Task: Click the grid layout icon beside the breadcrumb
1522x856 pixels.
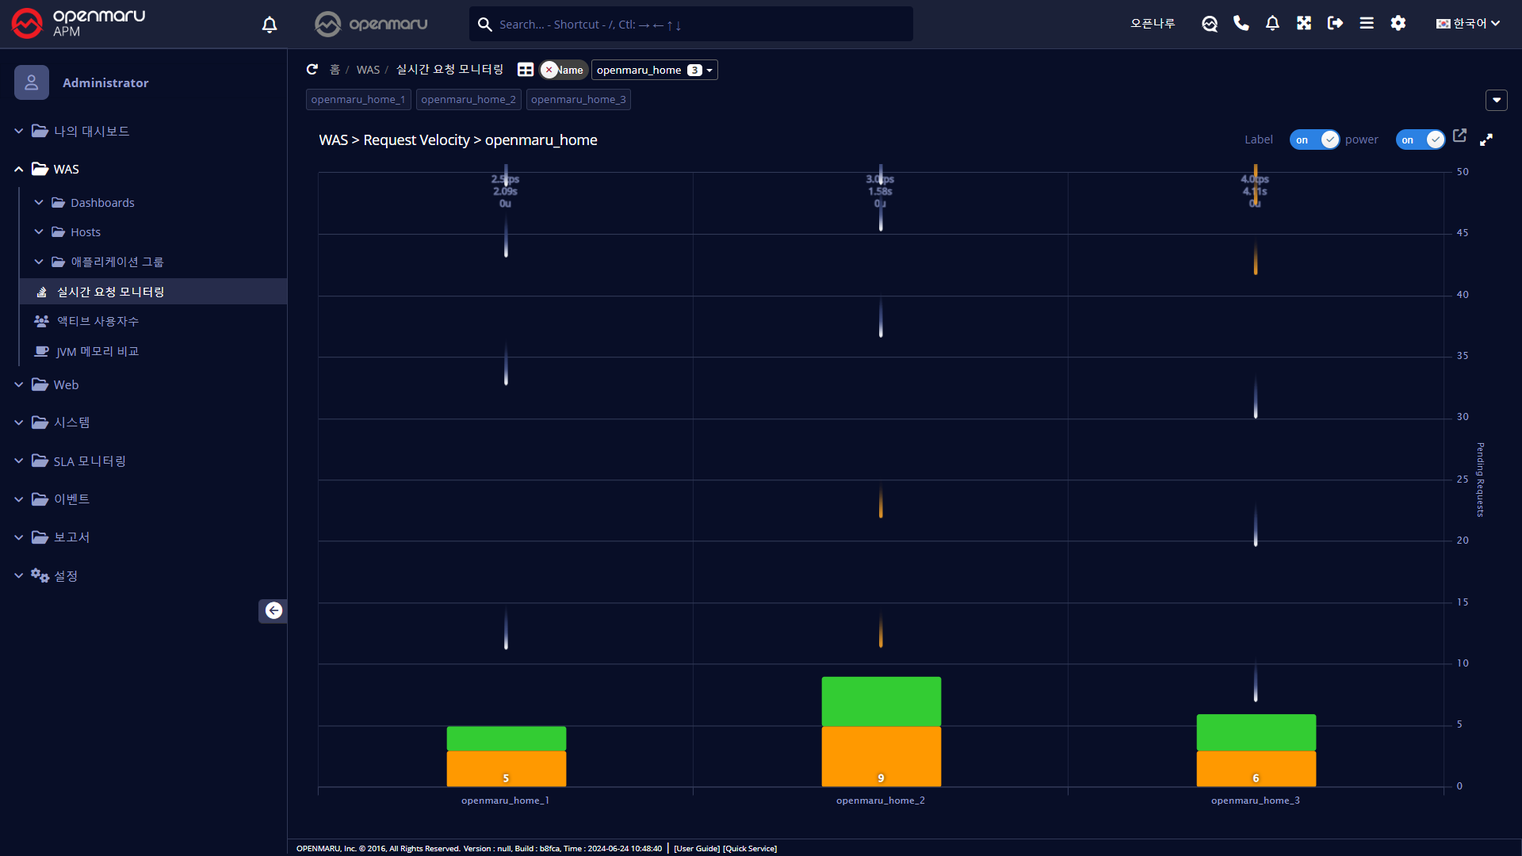Action: tap(525, 70)
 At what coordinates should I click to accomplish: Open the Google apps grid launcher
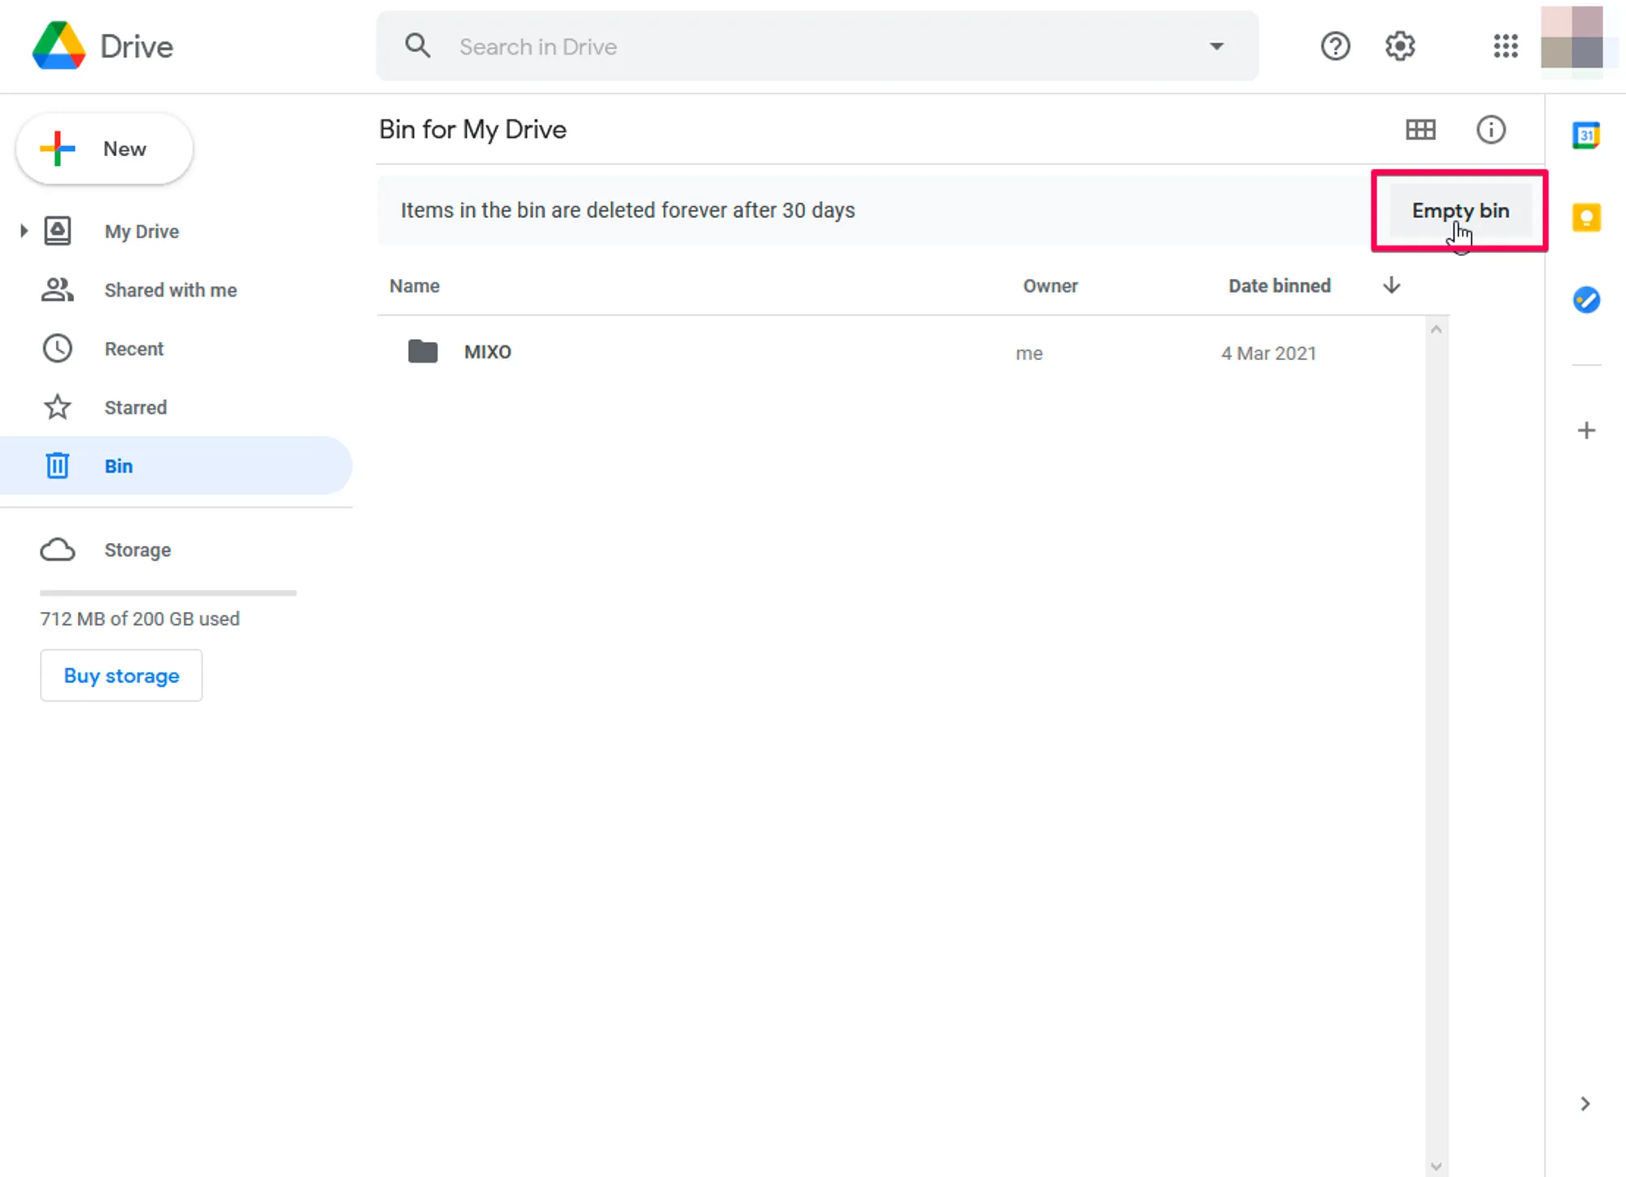point(1505,46)
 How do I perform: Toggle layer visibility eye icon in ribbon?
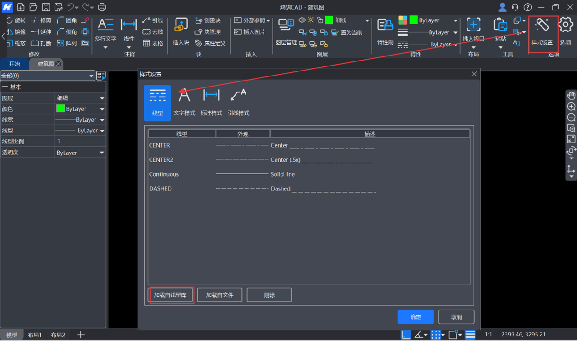point(302,20)
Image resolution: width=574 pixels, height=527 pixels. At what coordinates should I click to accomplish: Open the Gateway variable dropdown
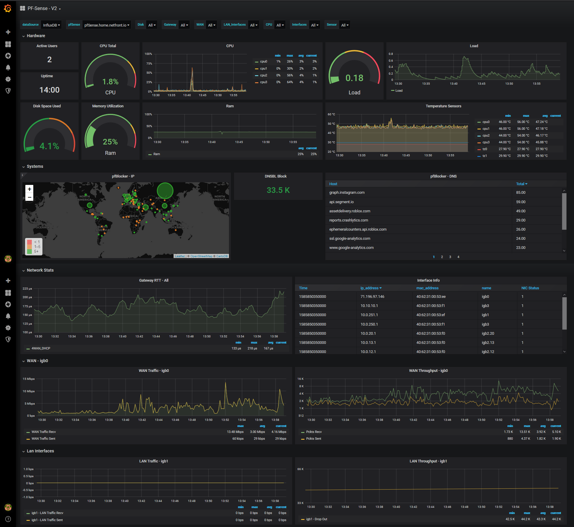[184, 25]
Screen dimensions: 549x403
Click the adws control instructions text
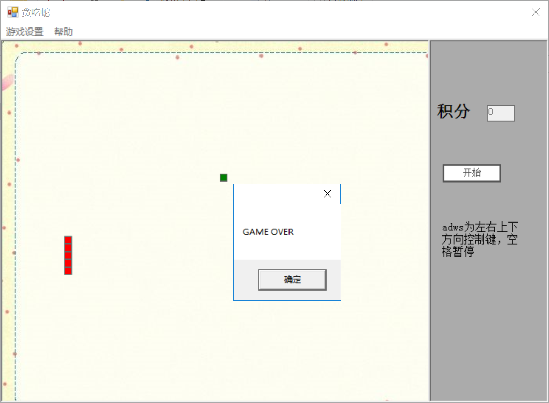[480, 240]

————————

— AIM OF THE TASK —
Rewrite every line of the listing above with "grid" changed to "tile" and nothing else altered, leaving the pictures out.

— FINAL RESULT —
Task: Click the tile layout icon beside the breadcrumb
1522x856 pixels.
Action: tap(525, 70)
 At what coordinates should I click to accomplish: Open the Google apps tile launcher
point(1505,46)
 How do I perform: Toggle layer visibility eye icon in ribbon?
point(302,20)
Image resolution: width=574 pixels, height=527 pixels. At what coordinates should I click to accomplish: Open the Gateway variable dropdown
[184, 25]
Screen dimensions: 549x403
Click the adws control instructions text
[480, 240]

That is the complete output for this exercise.